Selected extract:
Polysplenia literally means “many spleens” (or, more accurately, partial spleens called ‘splenules’). Asplenia indicates the congenital absence of a spleen. The spleen plays an important role filtering and storing blood and helping to clear bacteria from the blood stream. An increased incidence of asplenia and polysplenia (frequently associated with cardiac defects) has been reported in patients with PCD and situs ambiguus/heterotaxy. Typically, splenic function is preserved in polysplenia. In rare cases, however, there is not enough functioning splenic tissue in the ‘splenules,’ resulting in a condition known as ‘functional asplenia.’ Splenic function can be assessed with a blood test that looks for Howell-Jolly bodies. In extreme cases of splenic dysfunction, surgical repair or removal of the spleen may be required.
Congenital Heart Defects
Congenital malformations of the heart can be associated with PCD, especially in the presence of situs ambiguus/heterotaxy. Defects in the wall (septum) separating the atria or ventricles (chambers of the heart) have also been reported, as well as multiple complex cardiac malformations. At times, these can be life-threatening and require immediate surgical attention.
There is evidence to suggest that hydrocephalus may be a rare complication in individuals with PCD. Hydro (meaning ‘water’) and ‘cephalus’ (meaning related to the brain or head) is a condition where excess cerebrospinal fluid collects in the ventricles of the brain and causes them to become enlarged. If not corrected, brain damage can result. Ventriculomegaly, where the ventricles are enlarged, but there is no excess fluid, has also been reported rarely in PCD.
The ventricles of the brain are openings in the center of the brain that are lined with ciliated tissue. In animal models of PCD, hydrocephalus is quite common and often very severe. It is believed that failure of ciliary activity in the ventricles contributes to faulty drainage, allowing excess fluid to build up. These more severe cases of hydrocephalus are rarely seen in humans with PCD, possibly because as upright walkers (bipeds), gravity provides us with drainage assistance that quadrupeds (animals that walk on four legs) do not have.
Infertility and sub-fertility are common manifestations of PCD. Male infertility used to be considered universal, but there are reports of male PCD patients with normal reproductive capabilities. Females may experience sub-fertility and/or an increased risk for ectopic (tubal) pregnancy. Many women with PCD have achieved pregnancy naturally, however. For family planning purposes, it is important not to assume you will be infertile just because you have PCD!

Data excerpts:
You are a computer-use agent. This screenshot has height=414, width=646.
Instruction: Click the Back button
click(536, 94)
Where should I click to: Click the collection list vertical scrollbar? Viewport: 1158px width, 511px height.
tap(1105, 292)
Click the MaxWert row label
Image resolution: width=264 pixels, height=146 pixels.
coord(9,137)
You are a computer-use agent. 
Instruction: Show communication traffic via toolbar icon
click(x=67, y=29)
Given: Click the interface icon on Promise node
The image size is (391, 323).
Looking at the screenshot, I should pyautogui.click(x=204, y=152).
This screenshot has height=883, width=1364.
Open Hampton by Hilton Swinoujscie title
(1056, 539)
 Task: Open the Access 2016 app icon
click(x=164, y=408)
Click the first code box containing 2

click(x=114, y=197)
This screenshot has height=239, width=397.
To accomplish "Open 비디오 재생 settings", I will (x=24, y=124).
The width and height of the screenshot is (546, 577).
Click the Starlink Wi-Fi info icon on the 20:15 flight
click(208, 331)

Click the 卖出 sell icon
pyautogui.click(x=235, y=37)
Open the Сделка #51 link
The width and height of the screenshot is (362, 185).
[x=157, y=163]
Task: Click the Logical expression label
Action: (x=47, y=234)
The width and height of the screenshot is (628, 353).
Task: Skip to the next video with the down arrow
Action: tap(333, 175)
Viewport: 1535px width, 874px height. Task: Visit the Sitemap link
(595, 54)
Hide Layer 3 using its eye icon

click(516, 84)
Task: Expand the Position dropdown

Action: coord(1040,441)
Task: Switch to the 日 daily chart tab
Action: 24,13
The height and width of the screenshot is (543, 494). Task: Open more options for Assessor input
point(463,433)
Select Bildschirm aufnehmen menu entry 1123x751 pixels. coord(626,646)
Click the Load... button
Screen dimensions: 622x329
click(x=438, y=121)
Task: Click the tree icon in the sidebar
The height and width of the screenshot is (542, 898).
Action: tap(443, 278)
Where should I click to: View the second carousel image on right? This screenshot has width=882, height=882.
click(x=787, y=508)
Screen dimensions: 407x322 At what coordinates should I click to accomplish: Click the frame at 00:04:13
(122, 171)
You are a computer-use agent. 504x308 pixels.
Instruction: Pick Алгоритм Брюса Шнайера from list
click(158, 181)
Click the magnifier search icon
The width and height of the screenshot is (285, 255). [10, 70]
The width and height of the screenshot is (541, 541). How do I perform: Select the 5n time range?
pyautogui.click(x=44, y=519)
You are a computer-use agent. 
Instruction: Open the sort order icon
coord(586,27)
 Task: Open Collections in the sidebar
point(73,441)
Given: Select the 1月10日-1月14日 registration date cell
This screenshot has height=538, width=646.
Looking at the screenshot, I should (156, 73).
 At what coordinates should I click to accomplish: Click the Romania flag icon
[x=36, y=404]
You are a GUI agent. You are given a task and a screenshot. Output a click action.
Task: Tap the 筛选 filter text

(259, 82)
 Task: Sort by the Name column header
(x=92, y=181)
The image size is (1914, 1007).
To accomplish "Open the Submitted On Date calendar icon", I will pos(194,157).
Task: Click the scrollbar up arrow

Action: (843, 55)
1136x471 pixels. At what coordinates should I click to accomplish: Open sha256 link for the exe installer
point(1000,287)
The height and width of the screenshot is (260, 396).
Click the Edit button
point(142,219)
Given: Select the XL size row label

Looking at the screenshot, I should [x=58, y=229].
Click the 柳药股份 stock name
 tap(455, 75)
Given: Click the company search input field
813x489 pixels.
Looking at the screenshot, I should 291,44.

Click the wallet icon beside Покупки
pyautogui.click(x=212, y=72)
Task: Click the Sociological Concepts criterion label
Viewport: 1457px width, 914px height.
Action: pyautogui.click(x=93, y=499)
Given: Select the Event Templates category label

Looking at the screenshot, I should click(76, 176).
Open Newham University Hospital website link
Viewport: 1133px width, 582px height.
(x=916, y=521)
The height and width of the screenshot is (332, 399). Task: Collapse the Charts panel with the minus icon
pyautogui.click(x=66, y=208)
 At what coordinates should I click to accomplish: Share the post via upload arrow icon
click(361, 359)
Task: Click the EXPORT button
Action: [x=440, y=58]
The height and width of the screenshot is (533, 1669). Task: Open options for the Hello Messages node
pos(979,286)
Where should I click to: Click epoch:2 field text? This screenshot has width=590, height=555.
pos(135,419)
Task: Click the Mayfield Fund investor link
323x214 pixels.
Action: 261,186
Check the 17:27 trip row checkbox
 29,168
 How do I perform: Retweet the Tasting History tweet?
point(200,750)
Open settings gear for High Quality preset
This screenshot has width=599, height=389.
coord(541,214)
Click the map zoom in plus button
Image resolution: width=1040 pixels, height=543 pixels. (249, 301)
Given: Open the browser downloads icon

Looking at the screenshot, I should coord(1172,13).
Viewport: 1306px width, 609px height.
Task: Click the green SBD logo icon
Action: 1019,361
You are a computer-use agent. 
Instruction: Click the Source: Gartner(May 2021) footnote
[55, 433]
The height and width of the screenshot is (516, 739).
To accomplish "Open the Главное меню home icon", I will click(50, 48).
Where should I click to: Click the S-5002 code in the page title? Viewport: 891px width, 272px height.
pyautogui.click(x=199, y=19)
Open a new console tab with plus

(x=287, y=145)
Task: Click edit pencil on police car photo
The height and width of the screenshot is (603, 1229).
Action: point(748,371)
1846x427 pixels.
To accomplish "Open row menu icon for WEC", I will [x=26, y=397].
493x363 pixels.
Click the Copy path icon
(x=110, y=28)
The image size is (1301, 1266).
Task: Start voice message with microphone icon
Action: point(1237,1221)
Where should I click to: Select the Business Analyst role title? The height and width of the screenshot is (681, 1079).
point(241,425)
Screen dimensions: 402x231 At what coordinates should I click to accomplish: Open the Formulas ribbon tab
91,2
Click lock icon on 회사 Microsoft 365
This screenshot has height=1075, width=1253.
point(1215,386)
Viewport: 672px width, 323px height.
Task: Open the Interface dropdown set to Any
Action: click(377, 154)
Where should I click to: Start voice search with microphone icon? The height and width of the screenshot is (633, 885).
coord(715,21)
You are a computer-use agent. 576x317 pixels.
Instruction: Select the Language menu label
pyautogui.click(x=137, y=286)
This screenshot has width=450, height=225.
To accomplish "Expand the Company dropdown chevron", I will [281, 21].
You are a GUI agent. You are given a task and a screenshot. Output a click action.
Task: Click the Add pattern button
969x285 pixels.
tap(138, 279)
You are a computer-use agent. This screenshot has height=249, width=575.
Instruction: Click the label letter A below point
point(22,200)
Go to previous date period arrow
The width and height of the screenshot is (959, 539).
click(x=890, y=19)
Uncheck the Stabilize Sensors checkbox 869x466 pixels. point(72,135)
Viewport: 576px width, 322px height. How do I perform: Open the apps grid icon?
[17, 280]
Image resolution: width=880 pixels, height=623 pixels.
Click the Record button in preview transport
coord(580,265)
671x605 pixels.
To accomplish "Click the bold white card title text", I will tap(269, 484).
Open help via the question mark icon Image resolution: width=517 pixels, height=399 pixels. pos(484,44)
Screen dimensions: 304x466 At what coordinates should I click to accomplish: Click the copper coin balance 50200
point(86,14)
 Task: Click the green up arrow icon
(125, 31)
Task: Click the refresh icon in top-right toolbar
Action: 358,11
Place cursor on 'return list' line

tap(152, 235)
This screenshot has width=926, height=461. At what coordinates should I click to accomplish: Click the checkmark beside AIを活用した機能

What you should do: From the passage about PCD at the top of the page, list every role the spleen plays.

Result of the task:
- Filtering blood
- Storing blood
- Helping to clear bacteria from the blood stream